§ The task:
In the entries below, find the line with "720x1280 pixels." and the line with "the $87.35 total". Repeat exactly everything between them, those two lines included, but not the pictures.

§ Data to process:
»»
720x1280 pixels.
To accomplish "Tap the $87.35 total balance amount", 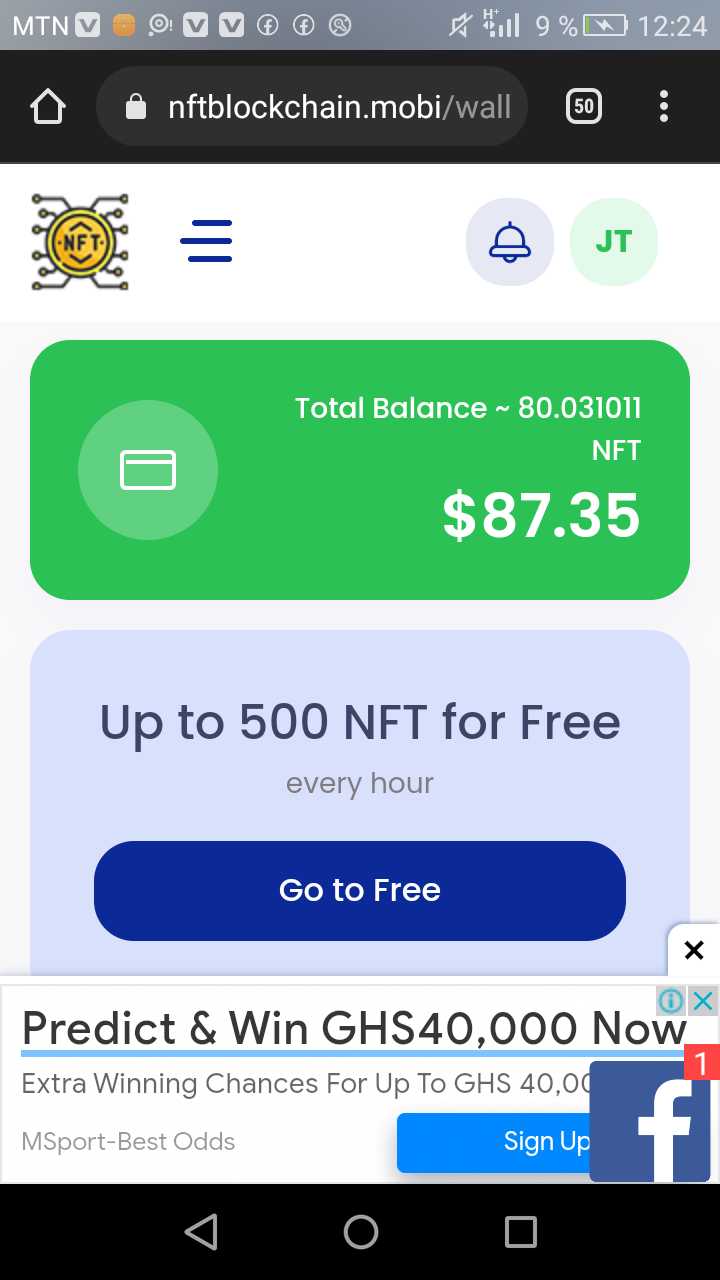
««
»»
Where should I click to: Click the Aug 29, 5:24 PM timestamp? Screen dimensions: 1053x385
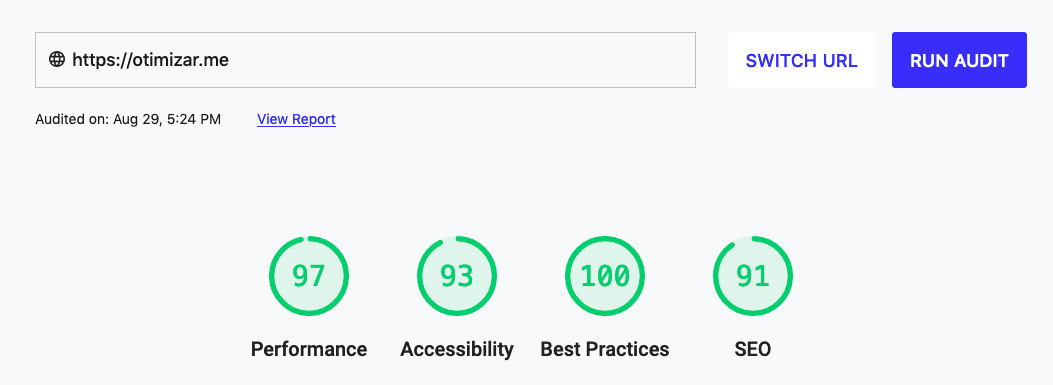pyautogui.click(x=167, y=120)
««
»»
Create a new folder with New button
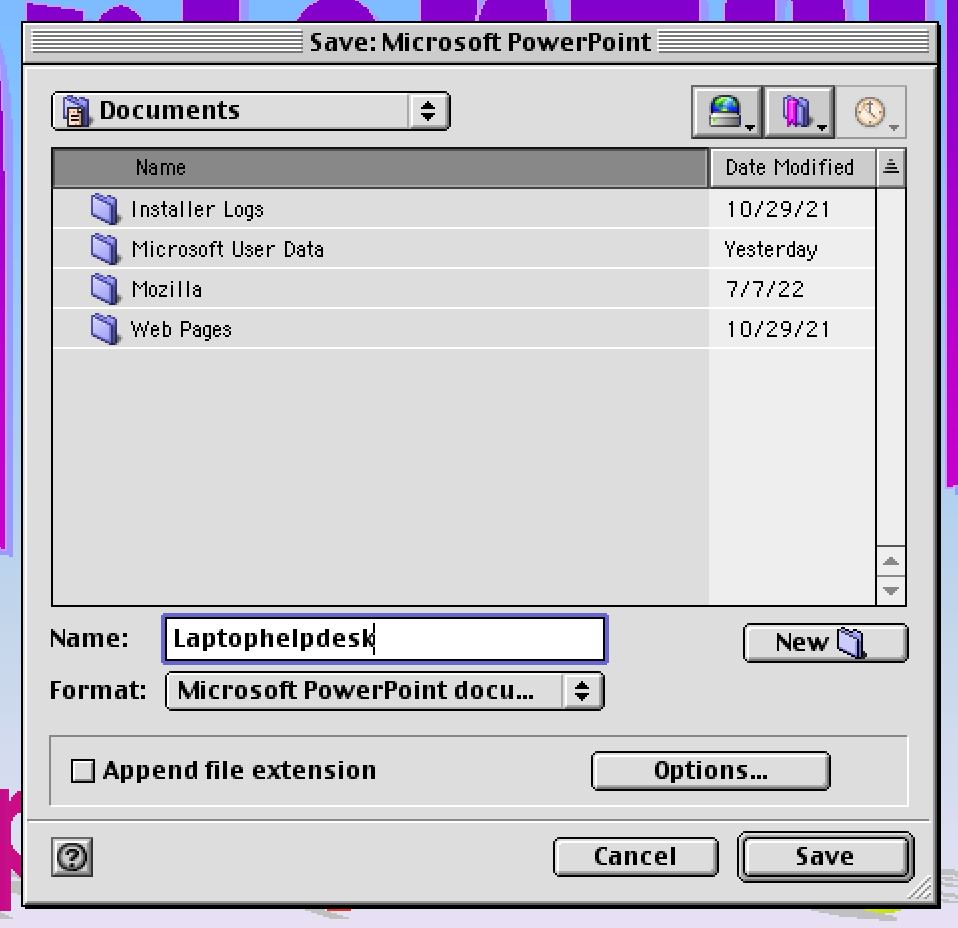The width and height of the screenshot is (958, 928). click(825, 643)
««
§ Result:
720x1280 pixels.
To accomplish "Tap the $87.35 total balance amount", 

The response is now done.